A probability proportional to size sampling (PPS) procedure is a variation on multi-stage sampling in which the probability of selecting a PSU is proportional to its size, and an equal number of elements is sampled within each PSU. If one PSU has twice as large a population as another, it is given twice the chance of being selected.

If the same number of persons is then selected from each of the selected PSU’s, the overall probability of selection of any person will be the same. Exact PPS sampling of PSU’s thus achieves complete control over sample size.

The PPS method of selection is useful when the PSU’s vary greatly in size.

The inherent difference between simple random sampling and PPS sampling is that in the former method, the probability of drawing any specified unit at any given draw is the same. In contrast, in the latter method, the probability differs from draw to draw. As a result, the theory of PPS sampling is more complex than simple random sampling.

How does it work in practice? We will illustrate the method (called cumulative total method) by an example.

Dataset entries:

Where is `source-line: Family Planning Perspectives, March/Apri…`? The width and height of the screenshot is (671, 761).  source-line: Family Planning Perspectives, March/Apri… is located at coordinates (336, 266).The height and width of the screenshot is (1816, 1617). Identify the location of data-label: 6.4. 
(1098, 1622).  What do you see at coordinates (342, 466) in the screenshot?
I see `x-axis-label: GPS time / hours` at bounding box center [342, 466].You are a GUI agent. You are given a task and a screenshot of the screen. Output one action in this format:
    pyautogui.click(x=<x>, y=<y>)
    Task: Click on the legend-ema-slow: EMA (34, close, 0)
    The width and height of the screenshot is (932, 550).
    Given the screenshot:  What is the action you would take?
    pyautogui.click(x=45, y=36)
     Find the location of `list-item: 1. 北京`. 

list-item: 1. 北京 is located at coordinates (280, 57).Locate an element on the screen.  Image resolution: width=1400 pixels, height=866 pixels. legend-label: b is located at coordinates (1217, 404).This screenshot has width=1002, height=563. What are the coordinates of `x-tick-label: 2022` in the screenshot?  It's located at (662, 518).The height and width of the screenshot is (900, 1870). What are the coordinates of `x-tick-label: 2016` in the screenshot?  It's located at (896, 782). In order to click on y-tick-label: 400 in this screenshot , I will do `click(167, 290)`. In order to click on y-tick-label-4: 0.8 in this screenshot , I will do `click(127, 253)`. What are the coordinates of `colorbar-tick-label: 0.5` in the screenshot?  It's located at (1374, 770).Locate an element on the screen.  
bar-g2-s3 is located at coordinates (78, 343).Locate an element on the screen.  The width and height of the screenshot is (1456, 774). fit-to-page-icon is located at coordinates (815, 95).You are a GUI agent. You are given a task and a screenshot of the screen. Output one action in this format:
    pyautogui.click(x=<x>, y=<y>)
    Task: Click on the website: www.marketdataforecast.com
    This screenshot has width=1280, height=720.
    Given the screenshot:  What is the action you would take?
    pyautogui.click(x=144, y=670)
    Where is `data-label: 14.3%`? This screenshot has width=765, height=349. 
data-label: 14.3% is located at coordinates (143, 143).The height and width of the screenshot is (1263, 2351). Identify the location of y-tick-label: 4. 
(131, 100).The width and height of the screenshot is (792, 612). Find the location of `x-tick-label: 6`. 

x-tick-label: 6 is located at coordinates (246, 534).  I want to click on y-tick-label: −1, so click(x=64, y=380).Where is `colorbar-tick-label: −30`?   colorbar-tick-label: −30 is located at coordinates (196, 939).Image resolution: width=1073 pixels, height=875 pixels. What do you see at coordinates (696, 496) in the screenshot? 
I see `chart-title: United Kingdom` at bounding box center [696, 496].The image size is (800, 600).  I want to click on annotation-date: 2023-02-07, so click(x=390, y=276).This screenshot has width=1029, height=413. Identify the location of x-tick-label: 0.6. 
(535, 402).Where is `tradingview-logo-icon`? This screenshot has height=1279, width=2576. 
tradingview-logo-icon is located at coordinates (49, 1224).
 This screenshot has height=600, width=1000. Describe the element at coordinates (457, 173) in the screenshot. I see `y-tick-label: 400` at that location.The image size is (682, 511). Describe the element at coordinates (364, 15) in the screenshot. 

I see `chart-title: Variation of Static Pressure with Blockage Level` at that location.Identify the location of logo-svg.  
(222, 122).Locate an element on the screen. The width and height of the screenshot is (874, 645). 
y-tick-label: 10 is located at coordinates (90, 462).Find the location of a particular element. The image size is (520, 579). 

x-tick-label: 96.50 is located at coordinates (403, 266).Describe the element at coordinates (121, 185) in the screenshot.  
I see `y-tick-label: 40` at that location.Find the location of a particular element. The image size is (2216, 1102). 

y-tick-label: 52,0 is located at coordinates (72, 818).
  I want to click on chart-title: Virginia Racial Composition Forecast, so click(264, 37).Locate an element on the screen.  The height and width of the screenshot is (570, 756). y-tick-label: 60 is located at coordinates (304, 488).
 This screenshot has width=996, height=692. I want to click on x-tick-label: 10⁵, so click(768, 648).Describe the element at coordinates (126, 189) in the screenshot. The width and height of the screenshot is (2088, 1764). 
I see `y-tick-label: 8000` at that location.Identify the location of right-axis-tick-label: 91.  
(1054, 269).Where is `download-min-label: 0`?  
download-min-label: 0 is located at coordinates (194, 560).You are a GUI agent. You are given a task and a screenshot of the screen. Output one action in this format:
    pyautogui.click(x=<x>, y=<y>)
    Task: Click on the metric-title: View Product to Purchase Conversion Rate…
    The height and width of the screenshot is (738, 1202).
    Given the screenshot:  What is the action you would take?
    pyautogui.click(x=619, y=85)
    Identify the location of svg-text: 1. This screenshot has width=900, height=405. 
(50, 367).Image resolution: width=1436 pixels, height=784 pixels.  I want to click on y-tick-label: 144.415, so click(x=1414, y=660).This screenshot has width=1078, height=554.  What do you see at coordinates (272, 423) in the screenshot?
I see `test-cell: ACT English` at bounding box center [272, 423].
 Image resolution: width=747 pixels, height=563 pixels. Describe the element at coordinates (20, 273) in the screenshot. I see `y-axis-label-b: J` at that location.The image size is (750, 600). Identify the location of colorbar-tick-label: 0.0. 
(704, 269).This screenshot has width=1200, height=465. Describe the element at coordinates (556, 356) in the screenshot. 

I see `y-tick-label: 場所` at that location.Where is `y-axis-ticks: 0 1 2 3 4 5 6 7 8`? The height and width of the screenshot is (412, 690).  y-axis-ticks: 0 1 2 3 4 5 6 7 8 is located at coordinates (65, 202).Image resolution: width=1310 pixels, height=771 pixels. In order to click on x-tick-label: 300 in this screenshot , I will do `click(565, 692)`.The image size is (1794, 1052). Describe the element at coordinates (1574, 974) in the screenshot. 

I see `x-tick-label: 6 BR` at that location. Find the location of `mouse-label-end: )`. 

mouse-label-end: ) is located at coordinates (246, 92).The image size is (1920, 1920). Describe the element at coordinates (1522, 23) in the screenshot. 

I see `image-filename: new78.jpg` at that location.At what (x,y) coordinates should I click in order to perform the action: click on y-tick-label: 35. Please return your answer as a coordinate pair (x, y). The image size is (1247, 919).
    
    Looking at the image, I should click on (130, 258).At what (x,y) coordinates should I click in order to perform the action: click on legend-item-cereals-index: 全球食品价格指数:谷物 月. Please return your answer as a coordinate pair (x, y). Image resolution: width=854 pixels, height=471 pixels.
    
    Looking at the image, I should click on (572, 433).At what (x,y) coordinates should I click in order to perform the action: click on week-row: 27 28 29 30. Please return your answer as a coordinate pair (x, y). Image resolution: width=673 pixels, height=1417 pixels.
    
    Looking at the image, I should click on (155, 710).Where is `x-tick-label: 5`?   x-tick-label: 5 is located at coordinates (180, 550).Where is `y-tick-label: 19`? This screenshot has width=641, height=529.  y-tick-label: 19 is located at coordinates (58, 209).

=== TASKS ===
(a) According to the passage on PPS sampling, when is the PPS method of selection useful?
(b) Reproduce the part of the passage on PPS sampling that opens with the words "The PPS method" and closes with "simple random sampling.", changing "simple random sampling" to "systematic sampling" throughout.

=== RESPONSES PER TASK ===
(a) It is useful when the PSU’s vary greatly in size.

(b)
The PPS method of selection is useful when the PSU’s vary greatly in size.

The inherent difference between systematic sampling and PPS sampling is that in the former method, the probability of drawing any specified unit at any given draw is the same. In contrast, in the latter method, the probability differs from draw to draw. As a result, the theory of PPS sampling is more complex than systematic sampling.